Show replies by date

Robert Ramey

23 Dec 23 Dec

4:25 p.m.

On 12/23/17 7:58 AM, James E. King, III via Boost wrote:

...

In Boost 1.66.0, there was a fix to date_time for the year 2038 problem:

https://github.com/boostorg/date_time/pull/35

<snip> Personally, I think any efforts to making a point release would be better spent on the next release. In other words I don't think this should be done. What think is better would be: a) make changes in the develop branch as soon as is convenient b) watch the test matrix and results from the CI implementations c) when one is satisfied with these results - merge to master If someone has an urgent need to included these lastest fixes, he can merge the lastest master to his local system before the next release. Of course he should run the test suite on this new version of the maser on his local system. As boost gets bigger, managing a boost release where everything is "perfect" cannot scale. Thus we are seeing that the difficulty of making such a release is increasing over time. I believe that a better goal would be to "Allow users to have a perfect implementation of the libraries they use" on their own schedule. I think this is more realistic, practical, timely for users and easier for maintainers. I recognize that it's a radical change: a) It effectively decouples boost libraries from each other - some more than others. b) It places more responsibility on users to test those libraries they use on the systems they use them on. c) b) above requires infrastructure such as procedures, utilities and practices that are either not defined, or not documented. But not moving in this direction is hold us back.

...

I'm looking at adding a test to write out a version 0 and then read it in when the current version is 1, but I don't want to add test-only support code to the headers that get shipped, so if anyone can point me at a current example unit test that writes out a "n-1" version and then reads in a "n" version with boost::serialization I would appreciate it.

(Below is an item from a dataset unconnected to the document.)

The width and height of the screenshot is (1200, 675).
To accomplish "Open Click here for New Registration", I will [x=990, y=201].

This is something which would be very useful and has always been desired. a) It would be quite a bit of work to implement such a series of tests b) and describe how to set it up c) The serialization library already places a lot of burden on the testing infrastructure. This would increases that load significantly. Robert Ramey

...

Thanks,

Jim

_______________________________________________ Unsubscribe & other changes: http://lists.boost.org/mailman/listinfo.cgi/boost

James E. King, III

5:08 p.m.

On Sat, Dec 23, 2017 at 11:25 AM, Robert Ramey via Boost < boost@lists.boost.org> wrote:

...

On 12/23/17 7:58 AM, James E. King, III via Boost wrote:

...
I'm looking at adding a test to write out a version 0 and then read it in when the current version is 1, but I don't want to add test-only support code to the headers that get shipped, so if anyone can point me at a current example unit test that writes out a "n-1" version and then reads in a "n" version with boost::serialization I would appreciate it.

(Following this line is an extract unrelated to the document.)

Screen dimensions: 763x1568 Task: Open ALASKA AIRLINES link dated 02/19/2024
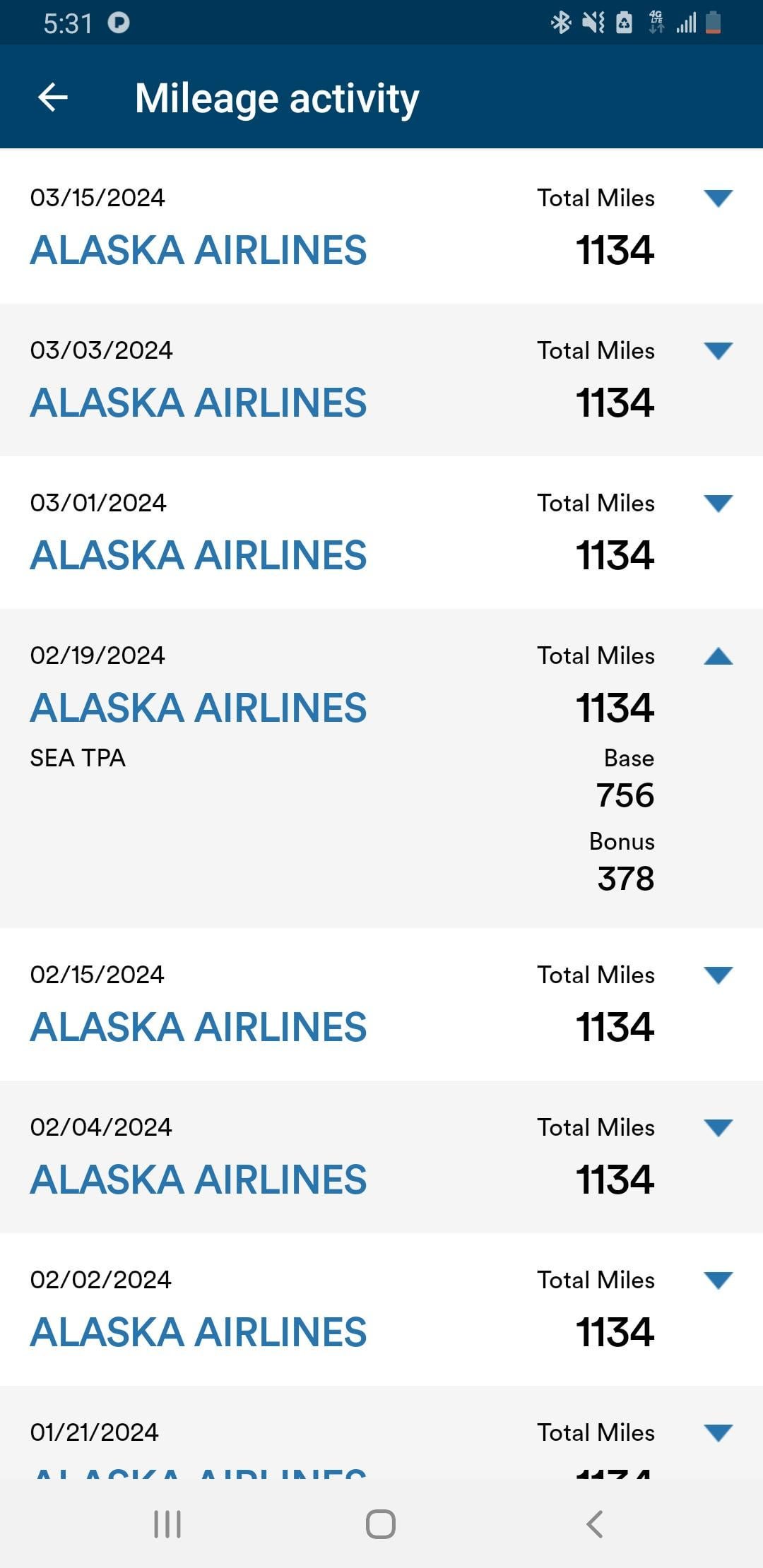click(x=199, y=708)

This is something which would be very useful and has always been desired.

a) It would be quite a bit of work to implement such a series of tests b) and describe how to set it up c) The serialization library already places a lot of burden on the testing infrastructure. This would increases that load significantly.

Robert Ramey

Two ways I can see doing this: 1. Craft a version 0 output stream manually or with the help of serialization code directly in the test, then read it in. 2. Typically the conditionals for version are on the load() side; is there a way to tell archive to: ar << use_version<boost::posix_time::ptime, 0>() << ptime(some_value) and add conditional code to the save() code path so that it would write out a version 0 like the previous release did? I'm not sure it's typical to see the version number actually used in the save() code path. That would be pretty useful and allow for understandable unit tests, but I don't know how easy it would be to implement. - Jim

Robert Ramey

5:19 p.m.

On 12/23/17 9:08 AM, James E. King, III via Boost wrote:

...

Two ways I can see doing this:

1. Craft a version 0 output stream manually or with the help of serialization code directly in the test, then read it in.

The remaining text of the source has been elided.